**Excerpt provided**
********
The fact that local government has the power to stop infrastructure development that is supporting a national agenda is remarkable.
Tangibility and nondiscrimination are some of the strongest aspects of the fight—something that has been a thorn in the side of other movements in recent years. For example, the climate justice movement has frequently found difficulty with the fact that climatic changes are slow, long-term, and subject to local variation. Movements for racial justice are hampered by a consequence of the very problem they’re trying to solve: namely that people of different races and ethnicities have different experiences, creating extra work to move those whose privilege blinds them from oppression. Similarly, the movement for justice in Palestine is driven by empathy for those who are experiencing unimaginable violence, and much more rarely firsthand experiences of that genocidal violence.
In contrast, everyone in a locality breathes the same air, has to use the community’s water, and is subject to the electrical grid and its price fluctuations. This has brought a rare solidarity to the fight that has not been seen in many major social justice issues of the past handful of years. Focusing on the material dimension, in the manner than union organizing does, forces a politics of solidarity that cuts across partisanship, as everyone is suffering at the hands of the same financial oppressor.
Due to these local, tangible impacts, the composition of the anti-data center movement has also been noted as different from typical social justice movements—not falling only within the purview of the left or liberal center, but also including those who identify as Republicans. Data Center Watch reported that 55% of politicians taking stances against data centers are Republican, and 45% are Democrat. Those who lean left are concerned about environmental impacts. Those who lean right are widely opposed to tax abatements for developers. And issues of power consumption, grid strain, and prices increasing are cross cutting.
********
**What is asked**
1. Answer these questions using the passage on opposition to data centers.
(a) What share of politicians taking stances against data centers are Republican, according to Data Center Watch?
(b) What are those who lean right widely opposed to?
(c) What difficulty has the climate justice movement frequently found?
2. Copy word for word the part of the passage on opposition to data centers starting at "In contrast, everyone" and ending at "same financial oppressor.".
3. Write the next part of the passage on opposition to data centers, picking up after its final sentence.
The items that come after this passage are separate material with no connection to it.

**Entries supplied**
********
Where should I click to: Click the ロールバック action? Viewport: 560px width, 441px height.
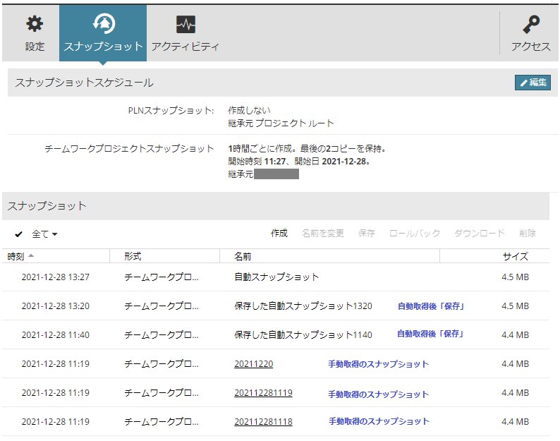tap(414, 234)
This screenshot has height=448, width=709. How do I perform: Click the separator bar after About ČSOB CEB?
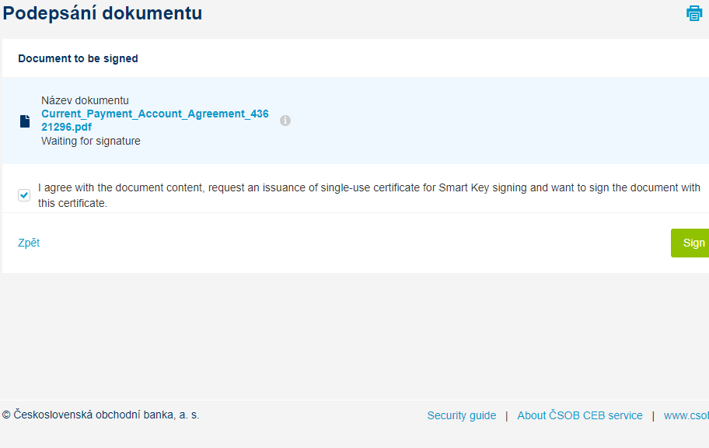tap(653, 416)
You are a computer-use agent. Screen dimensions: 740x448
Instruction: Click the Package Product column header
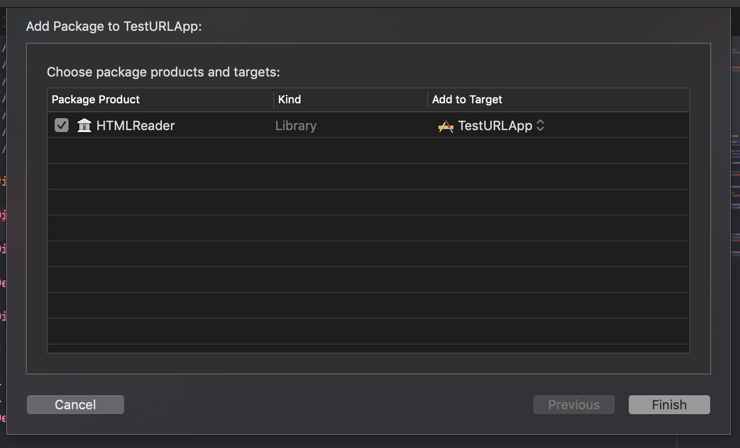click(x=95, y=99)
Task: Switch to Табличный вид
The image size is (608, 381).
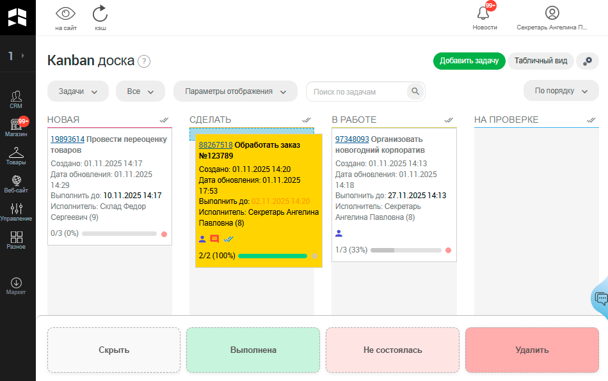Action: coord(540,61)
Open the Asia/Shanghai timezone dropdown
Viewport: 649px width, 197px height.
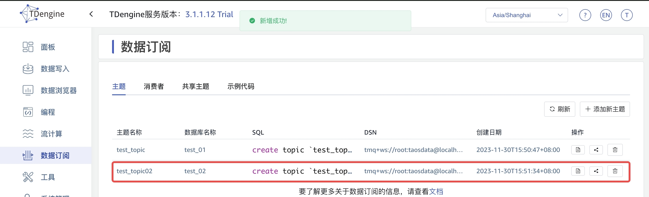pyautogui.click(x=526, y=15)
********
**Results**
1.
(a) 55%
(b) Tax abatements for developers
(c) Climatic changes are slow, long-term, and subject to local variation.

2.
In contrast, everyone in a locality breathes the same air, has to use the community’s water, and is subject to the electrical grid and its price fluctuations. This has brought a rare solidarity to the fight that has not been seen in many major social justice issues of the past handful of years. Focusing on the material dimension, in the manner than union organizing does, forces a politics of solidarity that cuts across partisanship, as everyone is suffering at the hands of the same financial oppressor.

3.
Add to this that the current push for data centers is intrinsically linked, materially and ideologically, to the Trump administration and Big Tech’s push for AI to pervade every aspect of society. Pew Research reported in September of last year that 50% of Americans are more concerned than excited about AI (50% Republican, 51% Democrat), and only 10% are more excited than concerned. Moreover, 61% of polled respondents wanted “more control… over how AI is used in their lives”—61% of Republicans polled and 63% of Democrats. Distaste for AI and how strongly it is being forced on society is also bipartisan, as it is becoming a material reality for people regardless of their politics.
These aspects of the fight help explain why the movement is so widespread and able to block tens of billions of dollars of proposed development. But they do not tell the entire story of the success. One other major factor contributing to widespread victories in the anti-data center movement is the fact that most of these proposed data centers are subject to municipal law.
The tactics that appear to be most widely used to stop data centers are through local legislation that bans development through ordinances and zoning, local moratoria, rejecting permits that need to pass through local legislature, or by voting projects down via referendum or ballot measure. The fact that local government has the power to stop infrastructure development that is supporting a national agenda is remarkable. It speaks to the power of local politics—when there are mechanisms in place for actually wielding that power. When they are able to organize effectively, residents are actually able to use the democratic mechanisms in place in their municipalities to exert a level of control over their lives and futures.
This combination of factors makes the anti-data center movement incredibly powerful and strategically sound from a change-making perspective. The tangibility of the infrastructure and universality of effects make a clear group of people who stand to be harmed and can be organized. The instruments of local governance allowing people to effectively wield power allows for straightforward calls to action that can yield immediate, tangible results. The tractability and clarity of this type of fight puts in perspective what effective campaigns can look like.
There is much to learn from this movement against data centers in the US. It differs from other nationwide movements in the not-too-distant past and even the present, and those differences are worth examining critically.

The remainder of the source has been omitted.